Что требуется:
• 1. Определите, согласуется ли со статьей каждое из утверждений: (a) в 1-м «сне» соединены эпизоды двух налетов на монастырь, буденновского и белогвардейского; (b) в сценах налетов красные и белые действуют по разным схемам; (c) во 2-м «сне» Хлудов дает начальнику станции приказ, который можно выполнить. Для каждого ответьте «да» или «нет» и дословно приведите решающие слова статьи.
• 2. Продолжите статью о «снах» в пьесе Булгакова, начав сразу после ее последнего предложения.

Статья:
+++++

Поэтому в технике Булгакова особенно важна структура отношений отдельных элементов в самих «снах», то есть в крупных единицах художественной системы. Например, в 1-м «сне» по этому принципу смонтированы эпизоды двух налетов на монастырь — буденновского и белогвардейского.
На первый взгляд, они контрастны. В одном случае «Буденный — на тебе, с небес», а в другом — «донцы» в «синих с красными боками штанах». Но в обеих сценах события развиваются по одной и той же схеме: и красные, и белые бесцеремонно вторгаются в монастырь, проверяют документы у беженцев, угрожают монахам кровавой расправой и исчезают. Реплика буденновца Баева «Ну, ежели я что-нибудь на колокольне обнаружу, я вас всех до единого и с вашим седым шайтаном к стенке поставлю!» (3, 220) перекликается с репликой белогвардейца Де-Бризара «Не будь я краповый черт, если я на радостях в монастыре кого-нибудь не повешу!» (3, 223).
Соединение, сближенность этих двух фрагментов раскрывают лейтмотивную мысль булгаковской пьесы, да, пожалуй, и его творчества: ни красная, ни белая окраска не меняют сущности насилия.
Во 2-м «сне» соединены два диалога Хлудова с начальником станции. В первом «фрагменте» Хлудов отдает человеку, случайно попавшему «под колесо» машины штаба фронта, заведомо невыполнимый приказ и тем самым, по сути, выносит ему смертный приговор: «Пятнадцать минут времени, чтобы «Офицер» прошел за выходной семафор! Если в течение этого времени приказание не будет исполнено, коменданта арестовать. А начальника станции повесить на фонаре с надписью «Саботаж» (3, 229). В этом эпизоде герой представлен в полном «блеске» своей жестокости.

+++++

Строки данных:
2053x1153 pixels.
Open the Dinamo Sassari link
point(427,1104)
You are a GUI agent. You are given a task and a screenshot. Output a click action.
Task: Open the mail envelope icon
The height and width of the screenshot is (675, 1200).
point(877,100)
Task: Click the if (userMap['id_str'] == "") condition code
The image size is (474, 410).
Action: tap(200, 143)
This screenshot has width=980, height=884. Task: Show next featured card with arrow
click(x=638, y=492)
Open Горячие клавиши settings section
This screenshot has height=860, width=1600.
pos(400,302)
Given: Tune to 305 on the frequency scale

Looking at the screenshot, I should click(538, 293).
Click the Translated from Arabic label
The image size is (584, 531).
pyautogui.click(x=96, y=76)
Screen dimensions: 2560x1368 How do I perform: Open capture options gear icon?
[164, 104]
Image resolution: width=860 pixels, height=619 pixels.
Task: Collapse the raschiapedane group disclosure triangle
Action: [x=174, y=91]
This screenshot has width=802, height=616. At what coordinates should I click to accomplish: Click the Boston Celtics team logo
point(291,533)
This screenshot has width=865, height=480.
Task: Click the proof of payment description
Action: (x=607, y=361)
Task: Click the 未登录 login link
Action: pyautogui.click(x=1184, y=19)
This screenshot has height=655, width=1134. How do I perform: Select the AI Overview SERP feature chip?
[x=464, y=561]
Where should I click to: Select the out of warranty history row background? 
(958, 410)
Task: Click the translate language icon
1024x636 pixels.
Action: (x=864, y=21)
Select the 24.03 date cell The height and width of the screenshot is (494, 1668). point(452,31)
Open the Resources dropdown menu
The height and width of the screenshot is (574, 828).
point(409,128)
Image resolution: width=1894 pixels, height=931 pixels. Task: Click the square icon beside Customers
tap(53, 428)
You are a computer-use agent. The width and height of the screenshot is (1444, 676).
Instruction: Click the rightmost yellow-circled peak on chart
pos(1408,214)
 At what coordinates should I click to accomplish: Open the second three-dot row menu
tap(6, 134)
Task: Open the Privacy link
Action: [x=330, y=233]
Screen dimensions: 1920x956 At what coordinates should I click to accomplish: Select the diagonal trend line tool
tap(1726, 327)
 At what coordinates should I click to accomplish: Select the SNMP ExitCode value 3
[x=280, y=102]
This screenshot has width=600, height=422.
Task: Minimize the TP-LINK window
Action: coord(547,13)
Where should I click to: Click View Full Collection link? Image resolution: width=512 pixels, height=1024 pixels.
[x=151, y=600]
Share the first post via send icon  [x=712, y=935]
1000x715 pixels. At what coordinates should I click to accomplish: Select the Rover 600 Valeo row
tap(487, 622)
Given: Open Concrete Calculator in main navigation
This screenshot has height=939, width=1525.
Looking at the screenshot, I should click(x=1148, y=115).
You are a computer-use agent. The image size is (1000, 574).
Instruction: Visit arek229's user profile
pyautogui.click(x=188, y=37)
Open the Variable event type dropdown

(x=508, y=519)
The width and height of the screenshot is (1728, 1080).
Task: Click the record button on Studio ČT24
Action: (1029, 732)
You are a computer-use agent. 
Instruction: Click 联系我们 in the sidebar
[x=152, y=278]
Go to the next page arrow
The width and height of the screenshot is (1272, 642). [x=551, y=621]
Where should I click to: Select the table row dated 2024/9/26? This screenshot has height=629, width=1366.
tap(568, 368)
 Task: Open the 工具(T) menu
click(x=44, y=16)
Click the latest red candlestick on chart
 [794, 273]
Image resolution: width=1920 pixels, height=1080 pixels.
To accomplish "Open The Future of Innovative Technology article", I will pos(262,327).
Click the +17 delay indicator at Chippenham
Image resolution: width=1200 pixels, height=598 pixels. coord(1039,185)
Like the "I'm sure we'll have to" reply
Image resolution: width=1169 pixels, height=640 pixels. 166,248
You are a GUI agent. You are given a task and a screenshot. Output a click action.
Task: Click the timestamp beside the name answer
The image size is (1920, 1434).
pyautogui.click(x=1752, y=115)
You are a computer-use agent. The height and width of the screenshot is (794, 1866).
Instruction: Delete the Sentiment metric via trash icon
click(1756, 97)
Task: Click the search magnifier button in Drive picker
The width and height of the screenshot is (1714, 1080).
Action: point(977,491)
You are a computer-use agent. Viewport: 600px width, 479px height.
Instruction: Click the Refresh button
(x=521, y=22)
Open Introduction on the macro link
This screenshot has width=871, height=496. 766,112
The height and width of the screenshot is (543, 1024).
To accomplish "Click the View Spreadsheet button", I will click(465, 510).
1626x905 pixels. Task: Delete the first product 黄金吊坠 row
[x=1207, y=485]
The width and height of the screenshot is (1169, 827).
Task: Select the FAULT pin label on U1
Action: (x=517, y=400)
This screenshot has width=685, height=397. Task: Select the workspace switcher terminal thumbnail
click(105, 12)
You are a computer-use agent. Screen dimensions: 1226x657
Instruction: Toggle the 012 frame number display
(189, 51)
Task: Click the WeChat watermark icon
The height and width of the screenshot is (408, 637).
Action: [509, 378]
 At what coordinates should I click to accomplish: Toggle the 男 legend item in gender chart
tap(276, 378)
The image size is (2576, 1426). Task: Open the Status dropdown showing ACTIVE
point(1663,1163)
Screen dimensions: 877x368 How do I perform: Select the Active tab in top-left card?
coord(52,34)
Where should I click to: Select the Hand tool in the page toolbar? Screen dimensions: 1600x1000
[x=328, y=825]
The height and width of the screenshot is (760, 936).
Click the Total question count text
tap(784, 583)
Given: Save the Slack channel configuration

+++++

Письменные ответы:
• 1.
(a) Да: «смонтированы эпизоды двух налетов на монастырь — буденновского и белогвардейского».
(b) Нет: «в обеих сценах события развиваются по одной и той же схеме».
(c) Нет: «заведомо невыполнимый приказ».

• 2.
Однако в следующей сцене, когда к генералу подводят маленькую девочку Ольку, происходит странная метаморфоза. Словно очнувшись от припадка агрессии, Хлудов на мгновение превращается из зверя в человека: «Да. Девочка... Серсо. В серсо играет? Да? (достает из кармана карамель.) Девочка, на. Курить доктора запрещают, нервы расстроены. Да не помогает карамель, все равно курю и курю» (3, 230).
Монтажное соединение приведенных фрагментов дает толчок развитию мотиву внутреннего раздвоения героя, намечает контуры двуединого, «двуипостасного» образа (убийца — с карамелью в кармане!), построенного на трагическом противоречии между зверскими и человеческими проявлениями натуры Хлудова. То, что так выразительно высказано здесь, благодаря монтажному принципу, проявляется во многих сюжетных ситуациях пьесы.
В 7-м «сне» с использованием такого же приема построена сцена рокового карточного «поединка» Чарноты с Корзухиным. Автор концентрирует внимание лишь на трех фрагментах, изображающих ключевые моменты игры: ее начало, один из крупных выигрышей Чарноты в ее разгаре, наконец, момент «подведения итогов», расплаты проигравшегося Корзухина с победителем Чарнотой.
Монтажные стыки этих фрагментов обозначены автором с помощью ремарок, фиксирующих течение времени: «Опять звон, тьма, опять свет. И уже ночь на сцене»; «Опять тьма со звоном и музыкой. Потом свет. В Париже — синий рассвет» (3, 270).
Таким образом, монтаж отдельных эпизодов в рамках «снов», во-первых, служит для создания на основе их сопоставления «новых представлений» (по терминологии С. Эйзенштейна), наращивания новых смыслов, выраженных данной структурой, во-вторых, выполняет функцию уплотнения, выразительной концентрации времени.
Характерный прием подачи материала Булгаков использует в построении ремарок.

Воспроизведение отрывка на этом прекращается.